Matthew smiled. The words felt like a vindication. Of himself as a boy and of the relationship with his husband. Perhaps, after all, this would work out. ‘Come on in. You’ll see he’s a brilliant cook too.’ 

She sniffed. ‘No need to have gone to any trouble.’

Jonathan had heard the car and was at the door to meet them, arms wide in greeting. ‘Come in! And happy birthday, Mrs Venn!’ He gave Matthew a light kiss on the cheek.

His mother pretended not to notice and was looking round the kitchen. ‘This is very fancy.’

‘We love it,’ Jonathan said.

The table was laid and there were two vases filled with deep red roses from the garden. The window was wide open and the curtains stirred in the breeze. It was as close to eating outside as Jonathan could make it.

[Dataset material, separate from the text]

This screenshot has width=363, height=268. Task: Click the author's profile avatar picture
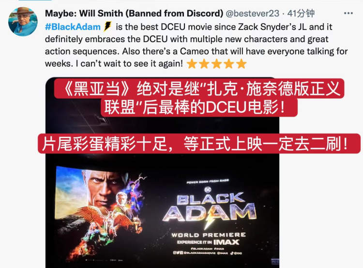(x=23, y=21)
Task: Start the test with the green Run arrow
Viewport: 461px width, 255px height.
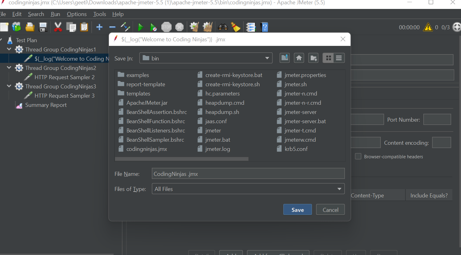Action: click(x=141, y=27)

Jonathan took off his apron and hung it on the back of the cupboard door. He was wearing black shorts and a black T-shirt with the name of a craft brewery on the front. Dorothy wouldn’t recognize the name. On his feet he wore flip-flops. His toes were wide and flat. Matthew called them hobbits’ feet. A silliness and intimacy he’d allowed himself with no other person. His mother stared at Jonathan for a moment, as curious as if he were a being from another planet.

‘Are you ready to eat?’ Jonathan asked. ‘Or would you like a tour of the house first?’

‘Why don’t we have lunch now?’ Matthew couldn’t bear the idea of showing his mother around the house: another bedroom with two dressing gowns and another bathroom with two toothbrushes. And Jonathan wasn’t the tidiest person. Who knew what might be left out? Matthew wanted to check first. ‘I might be called back to work. We’re in the middle of a murder investigation.’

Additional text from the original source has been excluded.